D’autres références renvoient au monde de la formation en simulateur, dont l’abréviation QTG, ou Qualification Test Guide. Ce document permet notamment de démontrer que l’environnement de simulation reproduit fidèlement les limites opérationnelles réelles de l’appareil considéré.
À cela s’ajoutent des références à des systèmes de rendu visuel signés CAE, de la gamme Medallion, dans des noms de fichiers suggérant des modes d’emploi.
Enfin, des noms d’individus figurent également dans la liste. Nous avons trouvé les profils LinkedIn de trois d’entre eux : ils renvoient directement à CAE, confortant l’hypothèse d’un incident ayant touché la coentreprise de CAE et Leonardo.
ThreeAM, un discret héritier de Conti
On ne connaît à ce jour que 55 victimes revendiquées sur la vitrine de ThreeAM (3am). Découvert mi-septembre 2023, son site vitrine dont l’interface rappelle celle de Conti, a initialement accueilli des revendications renvoyant au mois d’août 2023, aux côtés d’autres, plus récentes.
Selon Symantec, le ransomware ThreeAM, écrit en Rust, n’est pour l’heure pas très utilisé. Mais un affidé LockBit semble également l’avoir adopté : les équipes de l’éditeur ont observé l’emploi de ThreeAM après une première tentative avortée de déclenchement de LockBit.
Les équipes de renseignement sur les menaces d’Intrinsec se sont penchées dessus, réalisant d’intéressantes trouvailles : « nous avons réussi à désanonymiser le serveur du site web utilisé par le groupe d’intrusion et avons constaté des recoupements avec l’écosystème russophone des ransomwares de haut niveau. Nous estimons qu’il est probable que le ransomware ThreeAM travaille sous l’aile du syndicat Conti réorganisé (l’ancienne TEAM2 de Conti, aujourd’hui connue sous le nom de Royal). Comme le montre la littérature, une relation avec les membres de Zeon (ancienne TEAM1) est possible ».

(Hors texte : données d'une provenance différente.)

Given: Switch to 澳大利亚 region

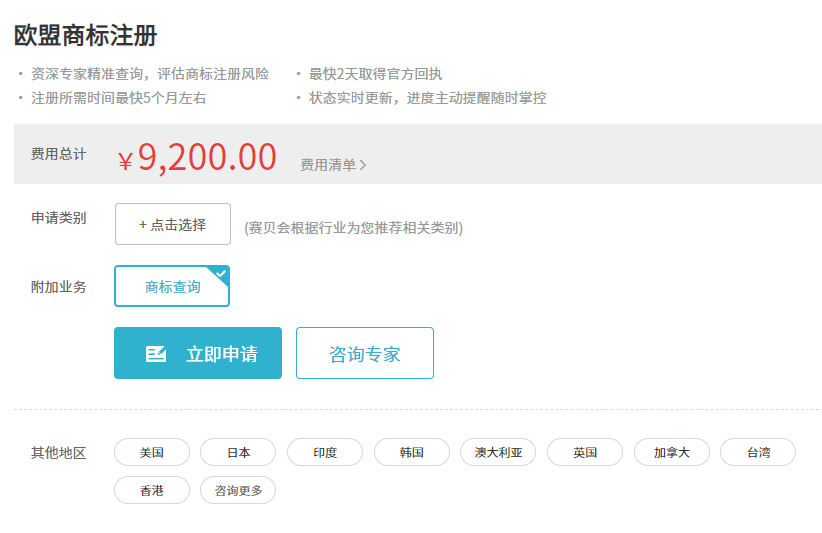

Des revendications erronées pas exceptionnelles
Un acteur affilié à ThreeAM aurait-il délibérément menti sur sa victime ? C’est loin d’être à exclure. Car une telle approche, si elle n’est pas répandue, n’est pas inédite.
À l’automne 2021, l’enseigne LockBit avait été utilisée pour revendiquer des cyberattaques contre plusieurs clients du Danois Vestas, avant de le désigner explicitement. De quoi gonfler ses chiffres tout en essayant de renforcer la pression sur la véritable victime.
Quelques mois plus tard, l’histoire se répétait, un affidé LockBit revendiquant une attaque contre le ministère de la Justice, alors que sa victime n’était qu’un cabinet d’avocats du Calvados. Et l’histoire se répétera avec une revendication d’attaque contre Thales.
En juin 2024, même approche avec la revendication d’une attaque contre la Réserve fédérale américaine… alors qu’une seule banque avait été effectivement touchée. Plus récemment, l’enseigne Space Bears a été utilisée pour revendiquer une cyberattaque contre Atos. Une allégation aussitôt réfutée par l’intéressé : « Atos comprend que l’infrastructure externe d’une tierce partie, non connectée à Atos, a été compromise par le groupe Space Bears ».
Il apparaît vraisemblable que la méthode séduise certains affidés (et les enseignes avec lesquelles ils officient), par l’attention et la couverture médiatique que cette approche ne manque pas de leur attirer.